The existence of a separable space of countable tightness and cardinality larger than the continuum is consistent with ZFC. Take any hereditarily separable space of cardinality larger than the continuum, like Fedorchuk's compact $S$-space. Hereditary separability implies both separability and countable tightness.
However, an example answering my question cannot be hereditarily separable. By Todorcevic's Theorem, every hereditarily separable regular space is hereditarily Lindelof under PFA and every hereditarily Lindelof space has cardinality bounded by the continuum.
Note also that an example answering my question cannot be compact. In fact, by Balogh's Theorem, every compact Hausdorff space of countable tightness is sequential under PFA, and it is easy to see that every separable sequential space has cardinality bounded by the continuum.
Finally note that to find a Hausdorff non-regular counterexample it suffices to take the Katětov extension of the integers. Let $U(\omega)$ be the set of all non-principal ultrafilters on $\omega$ and define a topology on $X=\omega \cup U(\omega)$ by declaring every point of $\omega$ to be isolated and a basic neighbourhood of a point $p \in U(\omega)$ to be $\{p\} \cup A$, where $A \in p$. Then $X$ is separable, has countable tightness and $|X|=2^\mathfrak{c}$.
 A: EDIT:  this argument is wrong.  See Santi's comment below.
Doesn't ZFC prove there is no such space, by an argument similar to the (elementary submodel) version of the Arhangelskii theorem?
Let $X$ be a Tychonoff space that is separable and of countable tightness.  Let $D$ be a countable dense set witnessing separability.  Let $\mathcal{N}$ be an elementary submodel of some $H_\theta$ such that:

*

*$X$ and $D$ are in $\mathcal{N}$;

*$|\mathcal{N}|=2^{\aleph_0}$, $\mathcal{N}$ is closed under $\omega$ sequences, and $\mathbb{R}$ is both an element and subset of $\mathcal{N}$. (In particular, any continuum-sized element of $\mathcal{N}$ is also a subset of $\mathcal{N}$).

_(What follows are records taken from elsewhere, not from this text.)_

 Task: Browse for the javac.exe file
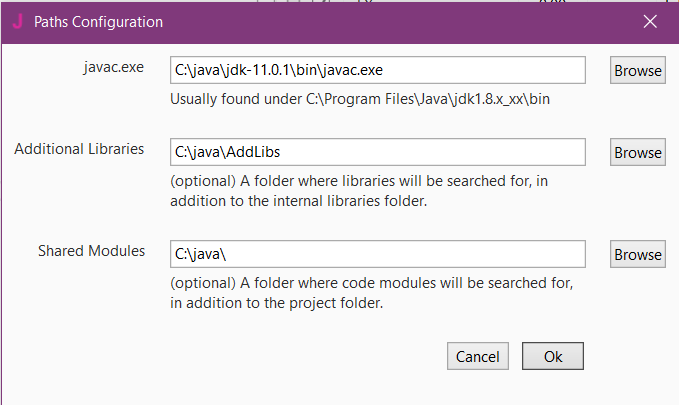637,70
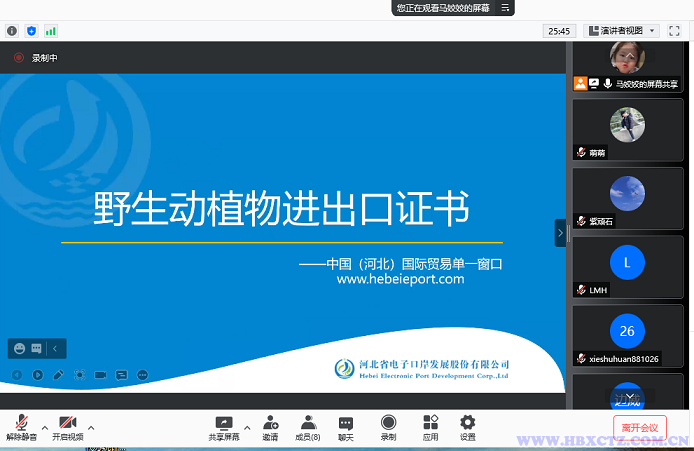Collapse the participant video sidebar

click(560, 232)
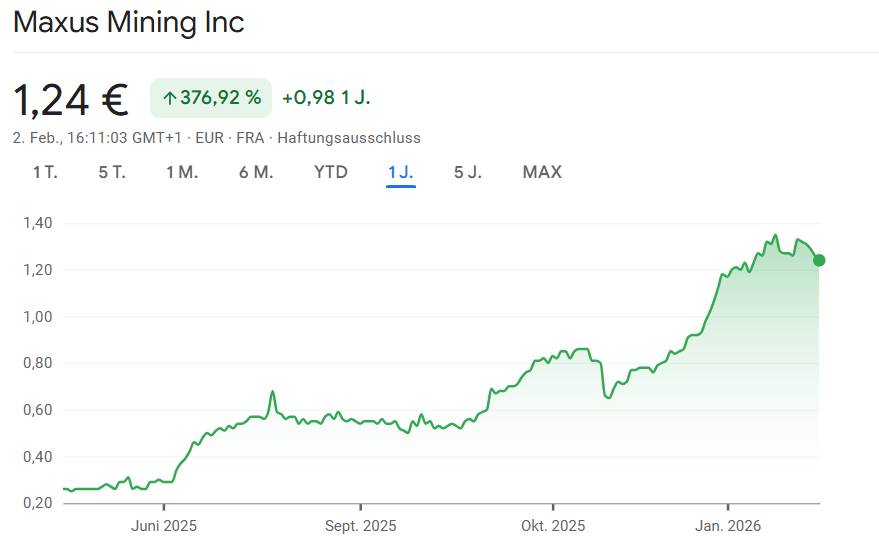The width and height of the screenshot is (879, 543).
Task: Click the 1,40 y-axis label
Action: pyautogui.click(x=36, y=223)
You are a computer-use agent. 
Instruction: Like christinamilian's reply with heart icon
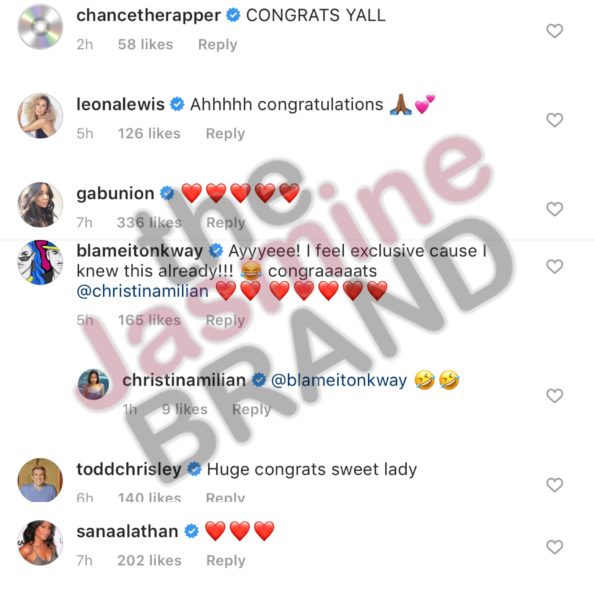tap(554, 396)
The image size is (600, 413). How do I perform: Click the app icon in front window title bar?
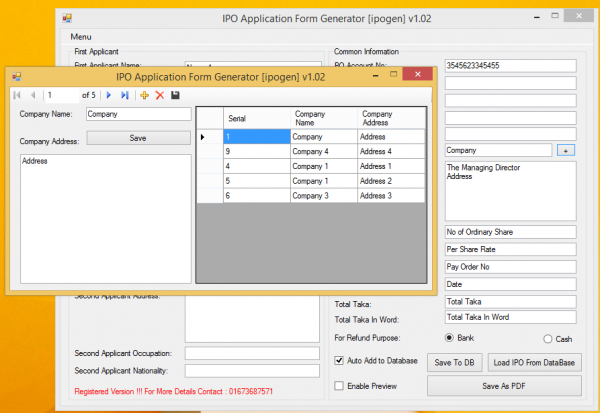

As with the Arhangelsii argument, countable tightness of $X$ and countable closure of $\mathcal{N}$ ensure that
(*) $\mathcal{N} \cap X$ is a closed subset of $X$.
We show that $X =\mathcal{N} \cap X$.  Suppose toward a contradiction there is some $x \in X$ outside of $\mathcal{N}$.  By (*) and the Tychenoff property, there is a continuous $f: X \to \mathbb{R}$ taking value 0 on $\mathcal{N} \cap X$ and value 1 at $x$.  But $f$ is determined by $f \restriction D$, and ${}^D \mathbb{R}$ is a continuum-sized element of $\mathcal{N}$, hence a subset of $\mathcal{N}$ by item 2 above.  So $f \in \mathcal{N}$.  But then an easy elementarity argument, and the fact that $f$ is not constant, contradicts that $f \restriction \mathcal{N}$ is constantly 0.